BEGIN Given data

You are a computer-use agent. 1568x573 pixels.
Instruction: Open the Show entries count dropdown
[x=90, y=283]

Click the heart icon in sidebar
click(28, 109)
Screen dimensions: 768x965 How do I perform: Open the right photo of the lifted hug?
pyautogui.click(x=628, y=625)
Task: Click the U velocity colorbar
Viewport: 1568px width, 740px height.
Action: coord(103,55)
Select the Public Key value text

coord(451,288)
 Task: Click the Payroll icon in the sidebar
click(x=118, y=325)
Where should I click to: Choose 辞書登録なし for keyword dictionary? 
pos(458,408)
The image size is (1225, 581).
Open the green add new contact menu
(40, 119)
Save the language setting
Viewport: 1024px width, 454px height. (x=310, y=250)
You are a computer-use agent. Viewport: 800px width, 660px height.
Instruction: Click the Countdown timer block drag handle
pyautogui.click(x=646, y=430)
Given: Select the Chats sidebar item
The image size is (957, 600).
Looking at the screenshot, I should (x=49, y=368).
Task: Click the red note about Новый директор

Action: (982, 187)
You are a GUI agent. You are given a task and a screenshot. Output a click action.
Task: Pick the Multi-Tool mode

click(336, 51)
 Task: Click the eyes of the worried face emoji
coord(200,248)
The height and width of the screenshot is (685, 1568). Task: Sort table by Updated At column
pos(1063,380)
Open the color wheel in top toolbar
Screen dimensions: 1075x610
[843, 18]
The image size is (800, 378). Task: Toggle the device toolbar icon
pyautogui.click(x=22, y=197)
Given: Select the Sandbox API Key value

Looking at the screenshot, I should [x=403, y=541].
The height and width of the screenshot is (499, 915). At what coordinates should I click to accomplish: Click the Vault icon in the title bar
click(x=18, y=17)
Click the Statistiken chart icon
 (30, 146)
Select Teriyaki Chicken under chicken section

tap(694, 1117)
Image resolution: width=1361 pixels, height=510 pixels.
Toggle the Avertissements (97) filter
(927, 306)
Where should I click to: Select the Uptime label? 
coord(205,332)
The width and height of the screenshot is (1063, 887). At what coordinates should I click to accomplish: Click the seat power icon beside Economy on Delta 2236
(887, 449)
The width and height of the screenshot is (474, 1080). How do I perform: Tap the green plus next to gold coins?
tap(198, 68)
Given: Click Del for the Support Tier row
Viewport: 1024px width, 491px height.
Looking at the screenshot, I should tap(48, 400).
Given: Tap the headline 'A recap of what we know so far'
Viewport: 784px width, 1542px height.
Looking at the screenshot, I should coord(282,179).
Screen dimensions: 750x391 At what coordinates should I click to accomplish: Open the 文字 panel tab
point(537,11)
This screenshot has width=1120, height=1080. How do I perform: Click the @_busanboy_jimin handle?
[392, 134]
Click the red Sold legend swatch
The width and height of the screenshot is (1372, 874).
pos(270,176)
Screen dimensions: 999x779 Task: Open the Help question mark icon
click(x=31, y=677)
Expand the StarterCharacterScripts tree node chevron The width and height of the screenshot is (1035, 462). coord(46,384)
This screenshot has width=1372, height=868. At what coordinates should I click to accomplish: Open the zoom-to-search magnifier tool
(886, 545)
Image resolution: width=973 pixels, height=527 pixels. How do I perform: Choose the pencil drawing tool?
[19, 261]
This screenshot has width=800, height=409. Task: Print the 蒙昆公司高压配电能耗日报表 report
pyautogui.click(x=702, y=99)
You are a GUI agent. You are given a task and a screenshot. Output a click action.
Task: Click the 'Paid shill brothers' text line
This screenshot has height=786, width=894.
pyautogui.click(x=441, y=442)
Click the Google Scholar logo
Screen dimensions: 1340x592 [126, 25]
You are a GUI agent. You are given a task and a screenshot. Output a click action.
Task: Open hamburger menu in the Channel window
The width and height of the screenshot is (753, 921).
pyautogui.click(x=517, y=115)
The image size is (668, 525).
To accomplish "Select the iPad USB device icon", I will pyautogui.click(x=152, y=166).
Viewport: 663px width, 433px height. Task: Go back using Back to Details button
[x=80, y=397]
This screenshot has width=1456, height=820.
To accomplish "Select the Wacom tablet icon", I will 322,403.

END Given data

Brief:
Exact reproduction of the lines from the top of the material through the line where "Given: Select the Chats sidebar item" appears is required, both boundary lines included, with no other output.

Answer space:
You are a computer-use agent. 1568x573 pixels.
Instruction: Open the Show entries count dropdown
[x=90, y=283]

Click the heart icon in sidebar
click(28, 109)
Screen dimensions: 768x965 How do I perform: Open the right photo of the lifted hug?
pyautogui.click(x=628, y=625)
Task: Click the U velocity colorbar
Viewport: 1568px width, 740px height.
Action: coord(103,55)
Select the Public Key value text

coord(451,288)
 Task: Click the Payroll icon in the sidebar
click(x=118, y=325)
Where should I click to: Choose 辞書登録なし for keyword dictionary? 
pos(458,408)
The image size is (1225, 581).
Open the green add new contact menu
(40, 119)
Save the language setting
Viewport: 1024px width, 454px height. (x=310, y=250)
You are a computer-use agent. Viewport: 800px width, 660px height.
Instruction: Click the Countdown timer block drag handle
pyautogui.click(x=646, y=430)
Given: Select the Chats sidebar item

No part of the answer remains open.